Source code for zyte_spider_templates.pages.article_heuristics

import json
import logging
from typing import Iterable, List

import attrs
import xtractmime
from scrapy.http import TextResponse
from scrapy.link import Link
from scrapy.linkextractors import LinkExtractor
from web_poet import AnyResponse, HttpResponse, PageParams, Stats, field, handle_urls
from web_poet.utils import cached_method
from zyte_common_items import (
    BaseArticleNavigationPage,
    ProbabilityMetadata,
    ProbabilityRequest,
)

from zyte_spider_templates.feeds import get_feed_urls, parse_feed
from zyte_spider_templates.heuristics import (
    classify_article_crawling_links,
    classify_article_feed_links,
)

from ..heuristics import is_feed_content

logger = logging.getLogger(__name__)


def is_feed_request(request: ProbabilityRequest) -> bool:
    return bool(
        request.name
        and request.name.startswith("[heuristics][articleNavigation][feed]")
    )



[docs]
@handle_urls("")
@attrs.define
class HeuristicsArticleNavigationPage(BaseArticleNavigationPage):
    response: AnyResponse
    stats: Stats
    page_params: PageParams
    _ARTICLE_HEURISTIC = {"name": "article", "dummy probability": 0.5}
    _NAVIGATION_HEURISTIC = {"name": "subCategories", "dummy probability": 0.5}
    _FEED_HEURISTIC = {"name": "feed", "dummy probability": 1.0}
    _FEED_ITEMS_HEURISTIC = {"name": "feed items", "dummy probability": 0.99}

    @field
    def url(self) -> str:
        return str(self.response.url)

    @field
    def subCategories(self) -> Iterable[ProbabilityRequest]:
        if self._is_response_feed():
            return

        feeds = self._get_feed_links()
        feed_urls = {link.url for link in feeds}
        for link in feeds:
            yield self._get_request(link, self._FEED_HEURISTIC)

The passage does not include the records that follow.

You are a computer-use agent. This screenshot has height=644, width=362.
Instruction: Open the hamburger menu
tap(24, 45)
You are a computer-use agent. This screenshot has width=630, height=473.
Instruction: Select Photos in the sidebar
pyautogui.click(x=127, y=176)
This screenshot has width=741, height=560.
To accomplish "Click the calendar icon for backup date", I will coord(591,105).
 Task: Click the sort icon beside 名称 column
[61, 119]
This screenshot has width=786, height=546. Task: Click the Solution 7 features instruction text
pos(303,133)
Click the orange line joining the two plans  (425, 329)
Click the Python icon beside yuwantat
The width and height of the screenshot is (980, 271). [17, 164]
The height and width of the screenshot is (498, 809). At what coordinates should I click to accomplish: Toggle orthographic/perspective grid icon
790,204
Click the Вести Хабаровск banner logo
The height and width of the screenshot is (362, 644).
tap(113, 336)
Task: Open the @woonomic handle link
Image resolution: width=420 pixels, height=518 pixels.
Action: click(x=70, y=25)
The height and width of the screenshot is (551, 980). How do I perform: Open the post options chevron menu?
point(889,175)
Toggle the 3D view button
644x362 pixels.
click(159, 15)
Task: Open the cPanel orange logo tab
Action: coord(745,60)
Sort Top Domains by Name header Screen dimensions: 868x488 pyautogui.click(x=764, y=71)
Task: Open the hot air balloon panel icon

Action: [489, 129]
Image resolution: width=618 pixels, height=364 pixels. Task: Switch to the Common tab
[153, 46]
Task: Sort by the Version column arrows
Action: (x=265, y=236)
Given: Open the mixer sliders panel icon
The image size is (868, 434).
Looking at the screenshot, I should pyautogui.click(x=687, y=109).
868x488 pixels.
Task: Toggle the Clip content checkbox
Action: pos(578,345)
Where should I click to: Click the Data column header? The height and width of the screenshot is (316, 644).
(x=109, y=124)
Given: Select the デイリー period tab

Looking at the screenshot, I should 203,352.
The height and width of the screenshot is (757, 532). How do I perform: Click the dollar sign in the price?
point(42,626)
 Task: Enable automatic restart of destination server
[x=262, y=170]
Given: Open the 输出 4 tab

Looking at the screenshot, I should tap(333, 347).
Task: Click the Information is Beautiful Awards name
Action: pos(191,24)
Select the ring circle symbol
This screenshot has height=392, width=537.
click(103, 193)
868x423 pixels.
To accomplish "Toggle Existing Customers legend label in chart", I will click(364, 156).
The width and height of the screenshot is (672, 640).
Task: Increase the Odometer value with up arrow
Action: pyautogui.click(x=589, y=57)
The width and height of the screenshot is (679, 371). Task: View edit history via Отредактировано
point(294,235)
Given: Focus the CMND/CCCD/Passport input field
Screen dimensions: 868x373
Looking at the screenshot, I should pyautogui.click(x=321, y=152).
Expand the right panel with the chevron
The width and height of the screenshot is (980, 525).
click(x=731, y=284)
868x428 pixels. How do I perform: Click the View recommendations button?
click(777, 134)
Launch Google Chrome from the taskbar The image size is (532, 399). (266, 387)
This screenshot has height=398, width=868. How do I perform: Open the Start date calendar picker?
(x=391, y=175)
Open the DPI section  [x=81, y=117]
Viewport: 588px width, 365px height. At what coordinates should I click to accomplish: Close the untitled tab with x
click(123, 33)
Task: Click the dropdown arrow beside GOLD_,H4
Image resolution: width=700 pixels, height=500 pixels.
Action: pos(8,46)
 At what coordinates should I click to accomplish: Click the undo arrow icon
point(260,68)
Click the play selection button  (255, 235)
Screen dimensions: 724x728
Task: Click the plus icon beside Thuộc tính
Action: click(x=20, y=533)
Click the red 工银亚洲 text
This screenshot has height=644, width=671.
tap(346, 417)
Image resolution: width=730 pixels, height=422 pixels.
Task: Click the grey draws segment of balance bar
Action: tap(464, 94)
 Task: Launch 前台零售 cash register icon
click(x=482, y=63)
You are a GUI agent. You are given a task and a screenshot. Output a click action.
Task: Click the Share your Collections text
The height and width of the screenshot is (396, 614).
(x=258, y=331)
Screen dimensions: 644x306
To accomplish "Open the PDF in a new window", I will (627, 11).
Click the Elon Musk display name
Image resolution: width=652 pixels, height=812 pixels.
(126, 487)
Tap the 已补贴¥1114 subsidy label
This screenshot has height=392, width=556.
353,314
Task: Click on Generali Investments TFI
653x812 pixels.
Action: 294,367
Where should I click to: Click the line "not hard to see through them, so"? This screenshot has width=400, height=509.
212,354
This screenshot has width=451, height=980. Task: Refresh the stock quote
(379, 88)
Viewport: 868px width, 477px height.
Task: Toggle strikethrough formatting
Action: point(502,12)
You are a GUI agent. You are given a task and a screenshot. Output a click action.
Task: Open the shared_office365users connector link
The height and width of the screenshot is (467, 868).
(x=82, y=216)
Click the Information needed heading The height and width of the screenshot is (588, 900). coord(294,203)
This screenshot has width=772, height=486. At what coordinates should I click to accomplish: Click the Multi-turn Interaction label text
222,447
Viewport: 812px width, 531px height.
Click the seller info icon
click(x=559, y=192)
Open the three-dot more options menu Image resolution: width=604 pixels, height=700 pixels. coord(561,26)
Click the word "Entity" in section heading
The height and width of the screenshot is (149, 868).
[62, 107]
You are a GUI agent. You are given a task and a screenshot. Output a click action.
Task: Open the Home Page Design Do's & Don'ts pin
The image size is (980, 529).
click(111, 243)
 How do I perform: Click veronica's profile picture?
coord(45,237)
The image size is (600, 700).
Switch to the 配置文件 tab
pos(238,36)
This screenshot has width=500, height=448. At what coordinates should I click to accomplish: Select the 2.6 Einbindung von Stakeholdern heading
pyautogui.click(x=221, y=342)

        if self.skip_subcategories() or self.is_only_feeds():
            return

        sub_categories = [
            link
            for link in self._get_article_or_navigation_links()
            if link.url not in feed_urls
        ]
        for link in sub_categories:
            yield self._get_request(link, self._NAVIGATION_HEURISTIC)

    @field
    def items(self) -> Iterable[ProbabilityRequest]:
        if self._is_response_feed():
            links = self._get_feed_items_links()
            heuristic = self._FEED_ITEMS_HEURISTIC
        elif not self.is_only_feeds():
            links = self._get_article_or_navigation_links()
            heuristic = self._ARTICLE_HEURISTIC
        else:
            return

        for link in links:
            yield self._get_request(link, heuristic)

    @cached_method
    def _get_article_or_navigation_links(self) -> List[Link]:
        """Extract links from an HTML web page."""
        response = TextResponse(
            url=str(self.response.url), body=self.response.text.encode()
        )
        link_extractor = LinkExtractor()
        links = link_extractor.extract_links(response)
        allowed_links, disallowed_links = classify_article_crawling_links(links)

        _log_and_stats(
            self,
            "heuristic_navigation_or_article",
            links,
            allowed_links,
            disallowed_links,
        )
        return allowed_links

    @cached_method
    def _get_feed_items_links(self) -> List[Link]:
        """Extract links from an RSS/Atom feed."""
        links = [Link(url) for url in parse_feed(self.response)]
        allowed_links, disallowed_links = classify_article_crawling_links(links)

        _log_and_stats(
            self, "heuristic_feed_items", links, allowed_links, disallowed_links
        )
        return allowed_links

    @cached_method
    def _get_feed_links(self) -> List[Link]:
        """Extract links to RSS/Atom feeds form an HTML web page."""
        links = [Link(url) for url in get_feed_urls(self.response)]
        allowed_links, disallowed_links = classify_article_feed_links(links)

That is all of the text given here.